- _YOUR TASK_: Copy the entries below line for line, changing nothing.

[Data on locating visible targets]
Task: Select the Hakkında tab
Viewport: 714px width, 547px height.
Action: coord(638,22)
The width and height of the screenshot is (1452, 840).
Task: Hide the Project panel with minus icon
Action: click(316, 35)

- _EXERCISE SOLUTION_:
Task: Select the Hakkında tab
Viewport: 714px width, 547px height.
Action: coord(638,22)
The width and height of the screenshot is (1452, 840).
Task: Hide the Project panel with minus icon
Action: click(316, 35)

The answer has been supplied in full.